I concur that the future of computing in the near future is 64-bit architecture. The base needs to be pure 64-bit.
Quote:
Remember that I created 64bit Slackware. Not Patrick. And when I created it, I edited every single SlackBuild script in the distro, creating them where missing (not every package was created by a .SlackBuild script back then) and made sure that every package would compile (some had not been recompiled for ages, nobodino will sympathize).
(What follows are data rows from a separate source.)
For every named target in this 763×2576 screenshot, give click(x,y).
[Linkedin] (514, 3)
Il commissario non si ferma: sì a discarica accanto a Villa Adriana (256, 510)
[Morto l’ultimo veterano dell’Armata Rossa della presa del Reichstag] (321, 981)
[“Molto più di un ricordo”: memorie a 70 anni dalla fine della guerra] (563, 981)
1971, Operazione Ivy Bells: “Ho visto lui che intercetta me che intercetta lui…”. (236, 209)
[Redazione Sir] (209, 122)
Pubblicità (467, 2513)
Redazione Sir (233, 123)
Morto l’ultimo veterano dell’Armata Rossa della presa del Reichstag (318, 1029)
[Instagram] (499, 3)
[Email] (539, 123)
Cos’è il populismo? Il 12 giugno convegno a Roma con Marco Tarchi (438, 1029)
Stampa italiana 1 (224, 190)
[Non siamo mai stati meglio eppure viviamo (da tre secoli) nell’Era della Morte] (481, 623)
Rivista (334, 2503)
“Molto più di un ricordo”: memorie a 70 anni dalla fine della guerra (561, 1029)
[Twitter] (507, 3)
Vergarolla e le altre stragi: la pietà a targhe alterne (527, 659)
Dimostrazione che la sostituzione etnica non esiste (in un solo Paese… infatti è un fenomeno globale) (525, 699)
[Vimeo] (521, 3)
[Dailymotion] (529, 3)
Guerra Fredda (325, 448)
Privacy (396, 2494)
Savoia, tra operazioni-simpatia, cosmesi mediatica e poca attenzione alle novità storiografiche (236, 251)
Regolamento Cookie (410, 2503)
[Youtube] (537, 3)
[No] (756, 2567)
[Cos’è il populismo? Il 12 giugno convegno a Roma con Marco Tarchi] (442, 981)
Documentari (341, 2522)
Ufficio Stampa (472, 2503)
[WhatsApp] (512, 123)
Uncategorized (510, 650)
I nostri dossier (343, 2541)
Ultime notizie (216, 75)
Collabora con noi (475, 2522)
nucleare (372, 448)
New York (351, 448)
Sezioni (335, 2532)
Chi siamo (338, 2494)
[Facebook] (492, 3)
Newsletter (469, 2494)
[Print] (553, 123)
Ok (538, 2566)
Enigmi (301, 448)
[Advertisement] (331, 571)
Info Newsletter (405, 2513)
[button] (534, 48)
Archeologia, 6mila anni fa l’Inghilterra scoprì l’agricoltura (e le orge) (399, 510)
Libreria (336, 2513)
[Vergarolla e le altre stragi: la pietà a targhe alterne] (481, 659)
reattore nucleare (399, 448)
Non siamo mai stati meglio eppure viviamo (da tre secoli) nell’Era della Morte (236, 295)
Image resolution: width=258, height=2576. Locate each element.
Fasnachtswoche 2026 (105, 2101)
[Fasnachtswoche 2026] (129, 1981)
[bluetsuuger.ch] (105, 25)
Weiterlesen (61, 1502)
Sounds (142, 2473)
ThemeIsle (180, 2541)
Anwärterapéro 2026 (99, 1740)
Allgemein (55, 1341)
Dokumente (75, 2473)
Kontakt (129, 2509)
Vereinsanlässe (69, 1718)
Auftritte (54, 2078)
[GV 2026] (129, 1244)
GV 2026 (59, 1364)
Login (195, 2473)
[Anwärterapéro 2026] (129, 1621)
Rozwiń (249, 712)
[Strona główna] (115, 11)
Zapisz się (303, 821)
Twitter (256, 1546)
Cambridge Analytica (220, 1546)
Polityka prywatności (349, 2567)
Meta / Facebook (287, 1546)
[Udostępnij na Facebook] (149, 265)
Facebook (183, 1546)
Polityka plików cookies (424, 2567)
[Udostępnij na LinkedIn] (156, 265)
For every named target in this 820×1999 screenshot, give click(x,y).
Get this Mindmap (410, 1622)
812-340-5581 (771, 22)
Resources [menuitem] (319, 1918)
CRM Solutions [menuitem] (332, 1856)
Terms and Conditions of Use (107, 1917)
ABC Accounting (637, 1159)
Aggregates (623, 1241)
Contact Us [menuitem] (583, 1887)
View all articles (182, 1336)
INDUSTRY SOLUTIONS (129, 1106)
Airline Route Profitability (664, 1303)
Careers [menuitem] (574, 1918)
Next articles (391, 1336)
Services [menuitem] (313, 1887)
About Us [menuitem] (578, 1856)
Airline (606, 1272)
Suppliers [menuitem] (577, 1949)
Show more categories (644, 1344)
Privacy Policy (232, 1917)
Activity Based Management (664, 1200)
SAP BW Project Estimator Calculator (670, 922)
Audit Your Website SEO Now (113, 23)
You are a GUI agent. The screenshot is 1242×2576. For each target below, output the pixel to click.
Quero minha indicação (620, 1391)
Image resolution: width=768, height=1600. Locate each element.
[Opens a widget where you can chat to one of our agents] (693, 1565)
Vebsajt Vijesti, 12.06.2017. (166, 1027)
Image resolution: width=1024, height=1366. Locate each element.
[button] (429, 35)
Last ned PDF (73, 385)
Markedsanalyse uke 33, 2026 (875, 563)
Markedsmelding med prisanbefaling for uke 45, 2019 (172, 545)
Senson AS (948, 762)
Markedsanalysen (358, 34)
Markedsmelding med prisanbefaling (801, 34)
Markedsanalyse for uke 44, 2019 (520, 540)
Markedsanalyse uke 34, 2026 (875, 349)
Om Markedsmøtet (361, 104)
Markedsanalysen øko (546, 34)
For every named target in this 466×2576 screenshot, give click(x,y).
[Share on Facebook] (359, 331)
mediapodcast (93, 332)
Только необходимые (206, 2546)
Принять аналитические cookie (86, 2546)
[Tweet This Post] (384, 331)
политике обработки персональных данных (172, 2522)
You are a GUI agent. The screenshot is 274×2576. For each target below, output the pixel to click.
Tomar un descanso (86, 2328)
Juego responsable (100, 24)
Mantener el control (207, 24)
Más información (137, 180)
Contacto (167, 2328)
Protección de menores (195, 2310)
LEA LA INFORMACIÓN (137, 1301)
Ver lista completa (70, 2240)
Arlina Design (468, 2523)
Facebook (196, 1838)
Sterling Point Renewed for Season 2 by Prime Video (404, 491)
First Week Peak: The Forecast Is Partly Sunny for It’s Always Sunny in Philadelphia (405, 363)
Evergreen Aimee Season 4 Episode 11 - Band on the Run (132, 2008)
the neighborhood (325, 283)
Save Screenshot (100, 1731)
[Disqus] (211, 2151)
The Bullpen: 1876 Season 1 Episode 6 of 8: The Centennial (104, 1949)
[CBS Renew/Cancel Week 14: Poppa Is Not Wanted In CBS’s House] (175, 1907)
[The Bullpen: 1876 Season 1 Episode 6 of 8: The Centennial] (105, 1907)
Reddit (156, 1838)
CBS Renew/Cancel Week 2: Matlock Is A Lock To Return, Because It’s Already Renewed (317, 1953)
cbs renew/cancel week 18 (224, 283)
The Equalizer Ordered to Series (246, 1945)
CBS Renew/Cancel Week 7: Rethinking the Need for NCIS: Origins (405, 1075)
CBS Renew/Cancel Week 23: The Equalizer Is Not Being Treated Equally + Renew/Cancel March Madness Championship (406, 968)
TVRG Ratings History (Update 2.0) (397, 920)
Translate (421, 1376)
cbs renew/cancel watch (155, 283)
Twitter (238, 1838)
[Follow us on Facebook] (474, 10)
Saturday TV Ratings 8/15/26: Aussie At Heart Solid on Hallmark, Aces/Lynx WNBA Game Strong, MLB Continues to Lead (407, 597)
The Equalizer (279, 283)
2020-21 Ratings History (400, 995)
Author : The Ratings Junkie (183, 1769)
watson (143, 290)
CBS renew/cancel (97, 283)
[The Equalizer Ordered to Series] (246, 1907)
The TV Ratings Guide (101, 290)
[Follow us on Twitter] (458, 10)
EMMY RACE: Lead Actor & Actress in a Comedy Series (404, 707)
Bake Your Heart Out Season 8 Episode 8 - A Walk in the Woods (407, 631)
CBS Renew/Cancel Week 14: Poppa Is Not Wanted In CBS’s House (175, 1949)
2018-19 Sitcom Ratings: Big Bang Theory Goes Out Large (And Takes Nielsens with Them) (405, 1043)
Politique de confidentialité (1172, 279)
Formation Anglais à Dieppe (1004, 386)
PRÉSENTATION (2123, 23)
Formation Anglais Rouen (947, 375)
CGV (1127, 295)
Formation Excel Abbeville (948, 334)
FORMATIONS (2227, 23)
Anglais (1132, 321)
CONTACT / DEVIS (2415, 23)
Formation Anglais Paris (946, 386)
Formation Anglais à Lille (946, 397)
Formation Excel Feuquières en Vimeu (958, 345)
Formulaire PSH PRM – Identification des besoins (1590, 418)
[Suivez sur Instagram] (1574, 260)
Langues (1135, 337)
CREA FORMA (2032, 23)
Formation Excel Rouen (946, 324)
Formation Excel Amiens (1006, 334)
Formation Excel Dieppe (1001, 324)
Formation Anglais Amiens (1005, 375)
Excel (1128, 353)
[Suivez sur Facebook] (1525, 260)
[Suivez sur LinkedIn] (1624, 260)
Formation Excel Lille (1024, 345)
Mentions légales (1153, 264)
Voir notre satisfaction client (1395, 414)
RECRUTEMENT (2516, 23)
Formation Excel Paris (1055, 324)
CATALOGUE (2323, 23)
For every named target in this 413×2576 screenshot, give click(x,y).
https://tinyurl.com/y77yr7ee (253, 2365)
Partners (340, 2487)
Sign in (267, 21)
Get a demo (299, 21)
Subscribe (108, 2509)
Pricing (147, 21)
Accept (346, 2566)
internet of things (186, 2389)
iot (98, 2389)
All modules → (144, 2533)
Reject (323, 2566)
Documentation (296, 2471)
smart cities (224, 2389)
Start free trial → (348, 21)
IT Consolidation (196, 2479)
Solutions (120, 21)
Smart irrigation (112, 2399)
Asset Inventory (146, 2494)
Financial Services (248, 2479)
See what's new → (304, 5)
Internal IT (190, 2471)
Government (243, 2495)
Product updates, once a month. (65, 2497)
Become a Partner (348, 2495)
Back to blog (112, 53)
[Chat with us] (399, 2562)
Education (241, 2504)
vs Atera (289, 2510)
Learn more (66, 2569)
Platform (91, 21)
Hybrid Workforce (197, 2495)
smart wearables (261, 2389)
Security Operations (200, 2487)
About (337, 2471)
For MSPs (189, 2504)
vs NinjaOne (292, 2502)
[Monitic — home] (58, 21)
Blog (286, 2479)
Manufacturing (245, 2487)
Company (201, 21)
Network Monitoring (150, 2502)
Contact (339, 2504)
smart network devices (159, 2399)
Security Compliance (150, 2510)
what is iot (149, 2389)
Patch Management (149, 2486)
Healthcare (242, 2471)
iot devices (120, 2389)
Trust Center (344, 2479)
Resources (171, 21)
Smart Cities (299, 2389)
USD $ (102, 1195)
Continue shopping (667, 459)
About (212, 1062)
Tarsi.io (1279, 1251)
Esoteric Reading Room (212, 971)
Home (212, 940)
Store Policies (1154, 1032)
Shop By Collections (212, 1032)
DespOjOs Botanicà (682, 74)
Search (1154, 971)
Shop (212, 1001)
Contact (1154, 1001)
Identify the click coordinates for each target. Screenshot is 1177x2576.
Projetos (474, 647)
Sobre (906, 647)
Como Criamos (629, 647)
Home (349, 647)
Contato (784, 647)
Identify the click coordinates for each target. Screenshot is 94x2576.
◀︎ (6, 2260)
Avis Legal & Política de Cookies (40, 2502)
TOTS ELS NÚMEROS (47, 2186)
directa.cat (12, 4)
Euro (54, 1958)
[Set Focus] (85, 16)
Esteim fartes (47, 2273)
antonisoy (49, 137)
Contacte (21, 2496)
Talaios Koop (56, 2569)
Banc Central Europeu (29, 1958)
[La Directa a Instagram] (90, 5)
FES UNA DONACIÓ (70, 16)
At the same time, ensuring that a single .SlackBuild would be able to compile a 32bit package, and a 64bit package, without modification. Thus not doubling Pat's burden by having to maintain two disjunct distros but enable him to build the two (32bit and 64bit) package trees out of one single source tree.
from this post.
This was a massive effort, all the more remarkable for coming from someone lying in a hospital sick bed. The success can be judged from the Bluewhite64 and Slamd64 projects now being defunct.
Personally, I do not want multilib in Slackware64 by default or even in /extra.
Further, my requirement for 32-bit software support in my Slackware64 installs (to support printer hardware), is a personal need that I am willing to maintain manually. My grateful thanks to Alien_Bob for supplying the 32-bit compatibility packages that make this easy for me. Also, my appreciative thanks to the Slackware crew for the design decision that makes this a straightforward process.

Last edited by allend; 07-04-2018 at 09:24 AM.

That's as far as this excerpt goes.